Cross-Service Patterns
Recurring patterns and anti-patterns observed across multiple service audits.
These patterns are distilled from our agent experience audits of developer-facing products. Each is grounded in evidence from at least two services and links back to the source reports.
Last updated: April 2026
How This Page Works
- Inclusion rule: signal appears in 2+ audited services
- Sources: service briefs and published audit reports
- Focus: actionable recurring signals for developer-facing products
- Updates: patterns are added as the audit corpus grows
Observed friction
Anti-Patterns
llms-full.txt referenced but 404
Signal
Both services publish `llms.txt` files that reference `llms-full.txt` ("complete documentation in a single file"), but the URL returns 404 on all tested domains.
Why it matters
An agent following the llms.txt spec will attempt to fetch `llms-full.txt` as a comprehensive context source. A 404 is a silent dead end — the agent doesn't know what it missed. This is worse than not referencing the file at all, because it creates a false expectation.
What good looks like
Either publish a working `llms-full.txt` or don't reference it.
Docs pages are JavaScript SPAs that return empty/partial content for non-browser fetches
Signal
Developer docs use client-side JavaScript rendering. Agents fetching pages via curl/WebFetch get incomplete HTML, empty content, or 503 errors. Critical information (e.g., Stripe's declined card test tokens table, GitHub endpoint docs) is missing from the fetched response.
Why it matters
Agents cannot render JavaScript. If documentation relies on client-side rendering, agents lose access to content that exists but isn't in the initial HTML response. This is the single largest friction source in the Stripe audit.
What good looks like
Serve docs as static HTML or provide a documented machine-readable alternative (`.md` suffix, API endpoint, or complete llms-full.txt).
Mitigations observed
Stripe docs accept a `.md` suffix returning clean markdown. GitHub provides programmatic docs APIs (`/api/article`, `/api/article/body`). Both are effective workarounds but require the agent to discover them.
No sandbox or test environment
Signal
No dedicated sandbox, staging, or test mode. All API calls operate on production data. Testing requires disposable resources (test repos, test pages) and manual cleanup.
Why it matters
Without a sandbox, audit runs leave real artifacts that must be cleaned up. Residual test data accumulates. There's no way to reset to a clean state without manual intervention. For agents running automated workflows, this creates a lifecycle management burden.
What good looks like
Dedicated test mode with isolated data, test-specific API keys, and a "delete all test data" capability. Stripe offers both legacy test mode and newer Sandboxes — the strongest sandbox support in the corpus. Neither GitHub nor Notion has an equivalent.
What works well
Positive Patterns
llms.txt with agent-specific instructions
Signal
Both services include prescriptive guidance for LLM agents in their `llms.txt` files — not just a list of doc links but explicit instructions ("prefer this API over that one", "use programmatic docs APIs rather than parsing HTML").
Why it matters
A plain link index helps agents find docs. Agent-specific instructions help agents make better choices about which docs to use and which API paths to prefer. This is the difference between discoverability and guided discovery.
What good looks like
Stripe's "Instructions for Large Language Model Agents" section; GitHub's "Building with GitHub" section directing agents to programmatic docs APIs.

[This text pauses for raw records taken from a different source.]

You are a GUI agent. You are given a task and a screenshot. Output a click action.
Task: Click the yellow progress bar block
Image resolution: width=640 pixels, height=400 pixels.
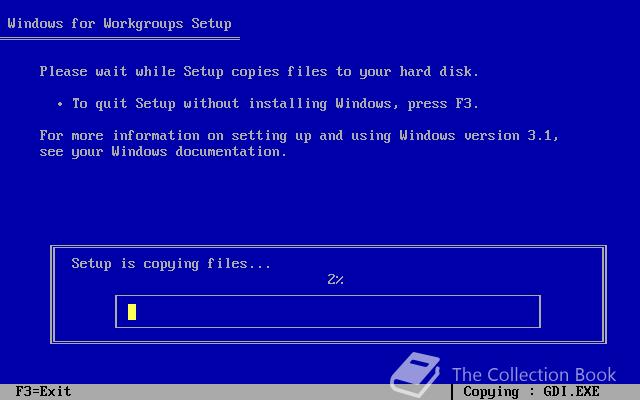point(132,312)
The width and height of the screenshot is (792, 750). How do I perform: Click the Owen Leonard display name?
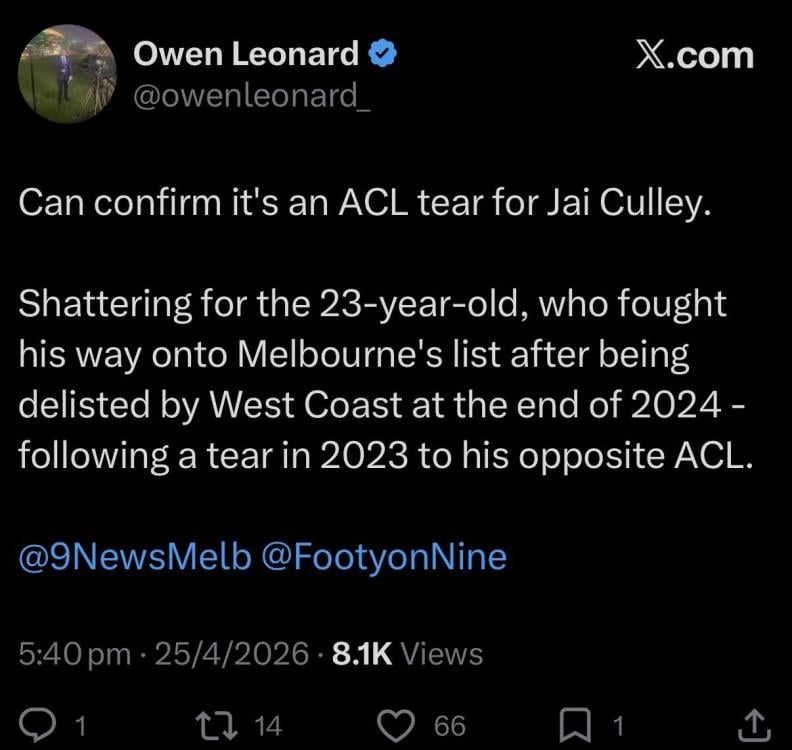246,55
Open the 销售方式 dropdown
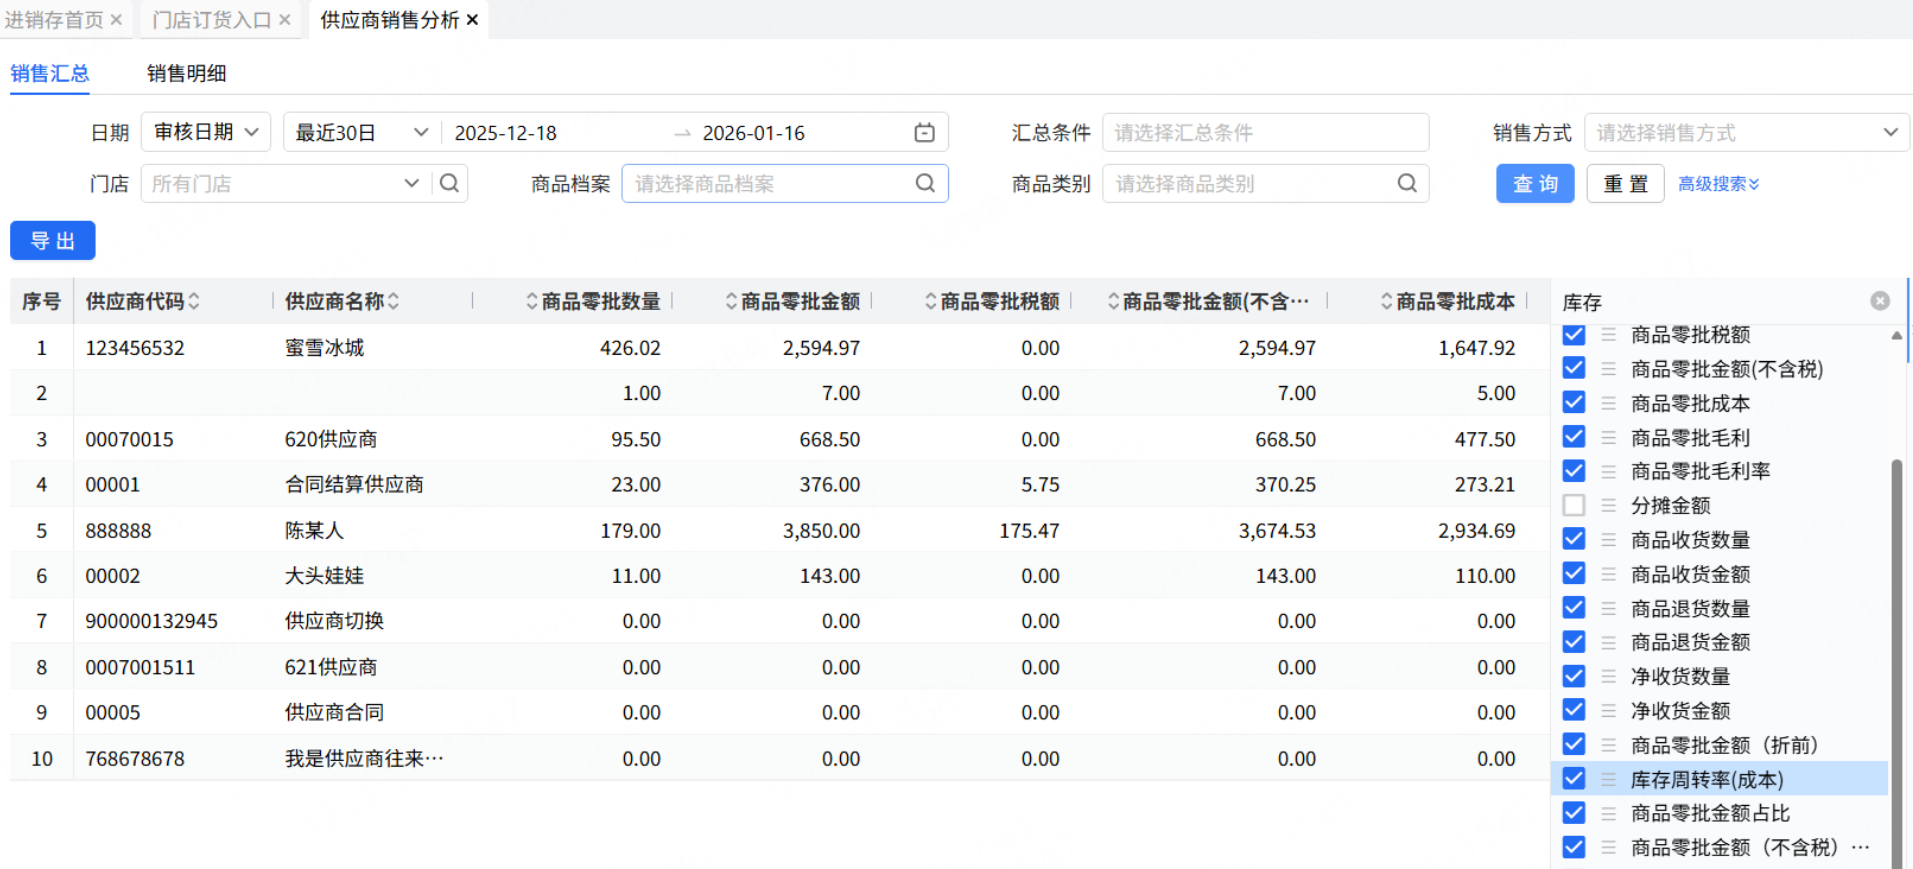The width and height of the screenshot is (1913, 869). point(1745,133)
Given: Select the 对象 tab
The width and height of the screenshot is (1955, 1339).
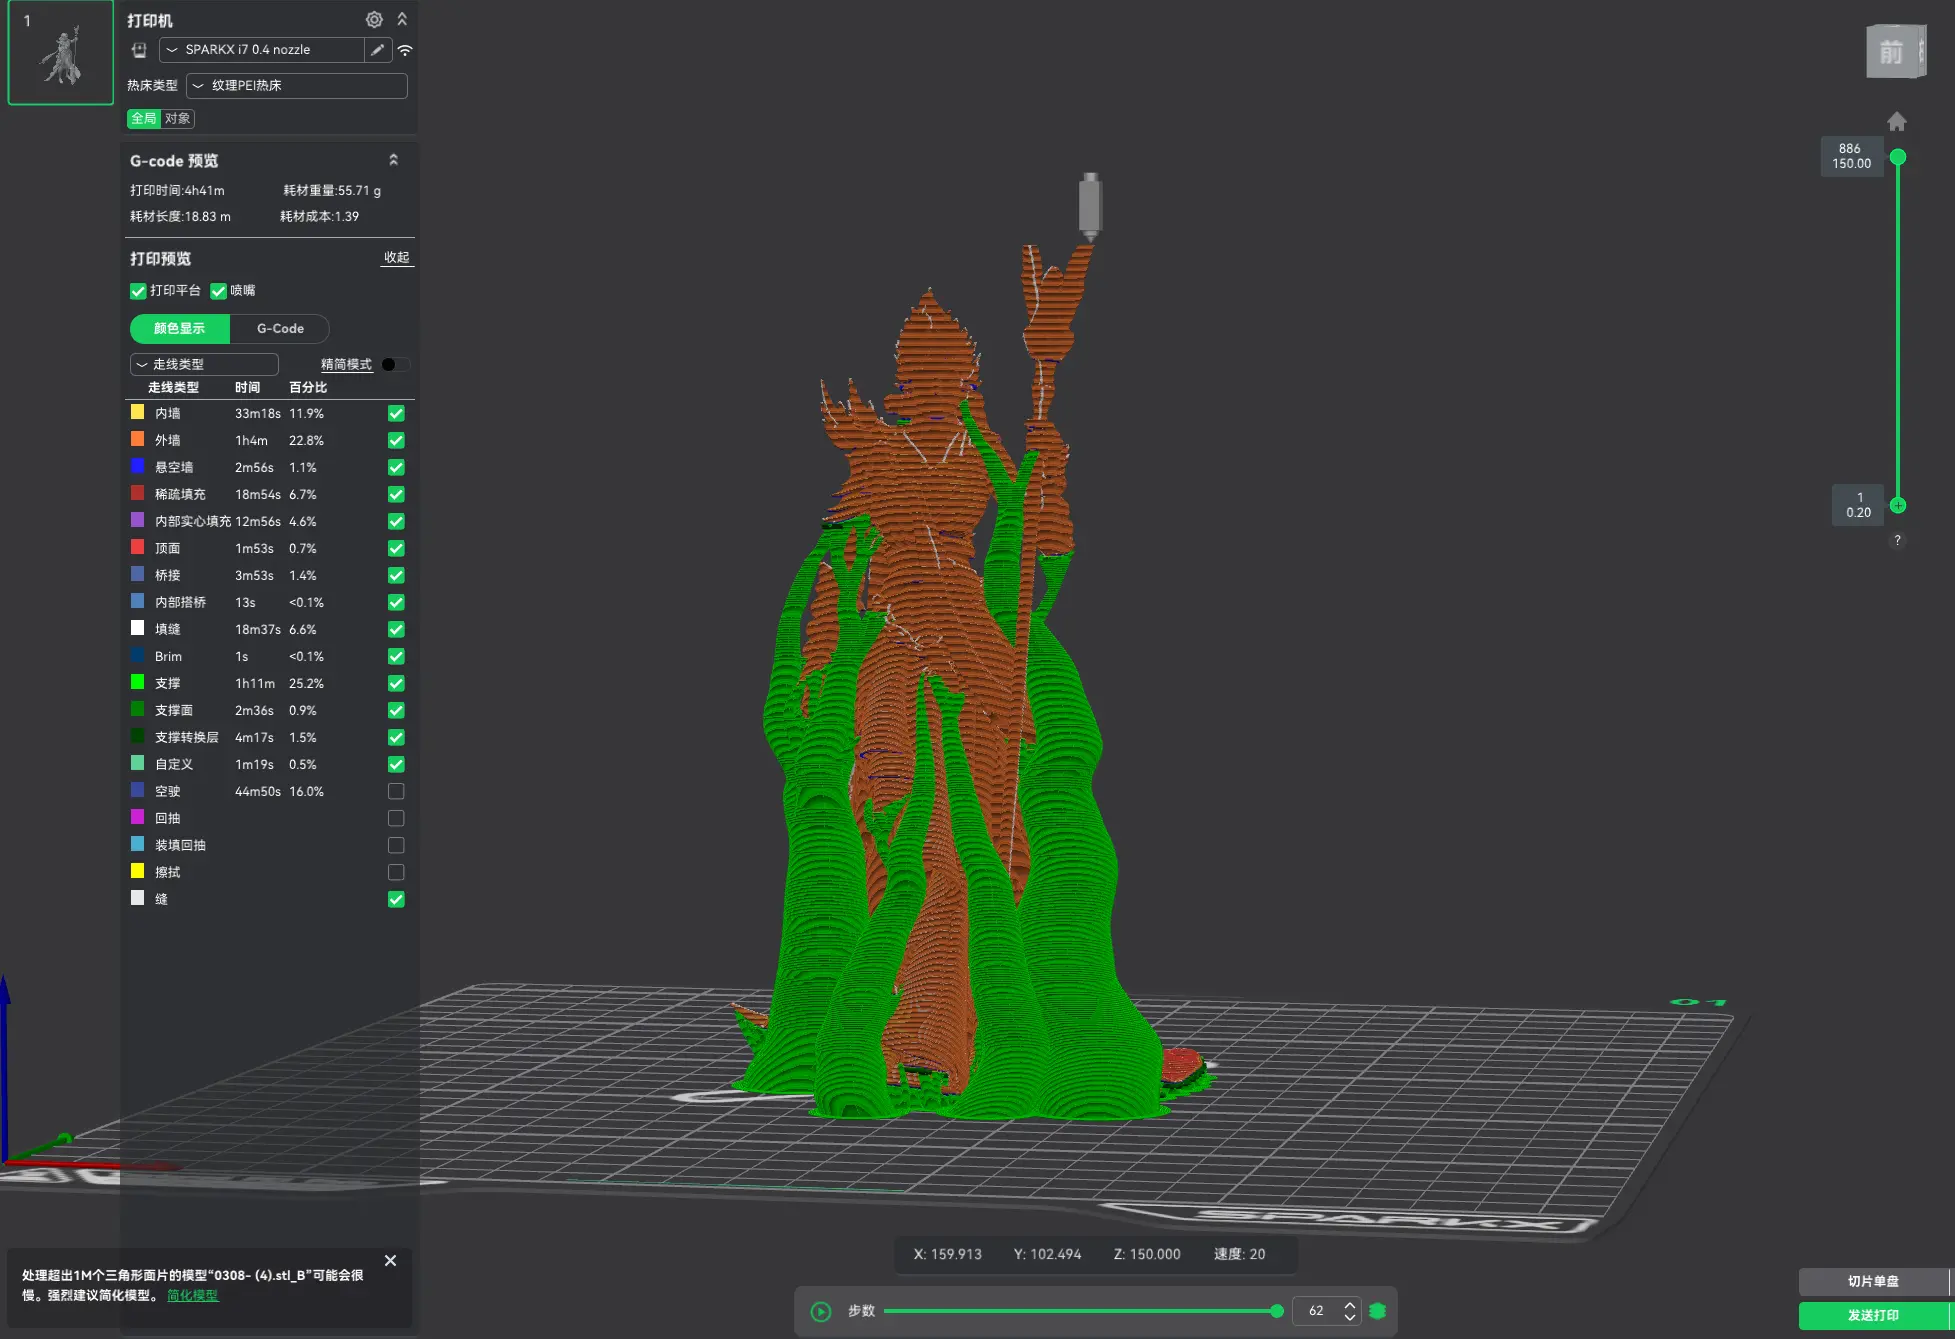Looking at the screenshot, I should point(177,118).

Structured error responses with doc_url
Signal
Error responses include machine-readable fields (`type`, `code`, `message`) plus a `documentation_url` pointing to the relevant docs page. The error response itself tells the agent where to learn more.
Why it matters
An agent encountering an error can follow the `doc_url` to understand the error without searching. This closes the loop between failure and recovery in a single response.
What good looks like
Stripe's error response format (`type`, `code`, `param`, `message`, `doc_url`); GitHub's format (`message`, `documentation_url`, `errors[]`).
First-party MCP server
Signal
All three launch services offer official MCP servers with meaningful tool coverage.
Why it matters
MCP servers provide a purpose-built agent interface that can abstract away API complexity (authentication, pagination, encoding). Whether agents actually choose to use them (and whether the abstraction helps or hinders) is an open question — in all three audits, the agents discovered the MCP server but defaulted to the REST API.
Open question
None of the universal-baseline audits tested the MCP server as the primary interface. The `mcp-server` test-id is recommended for all three services.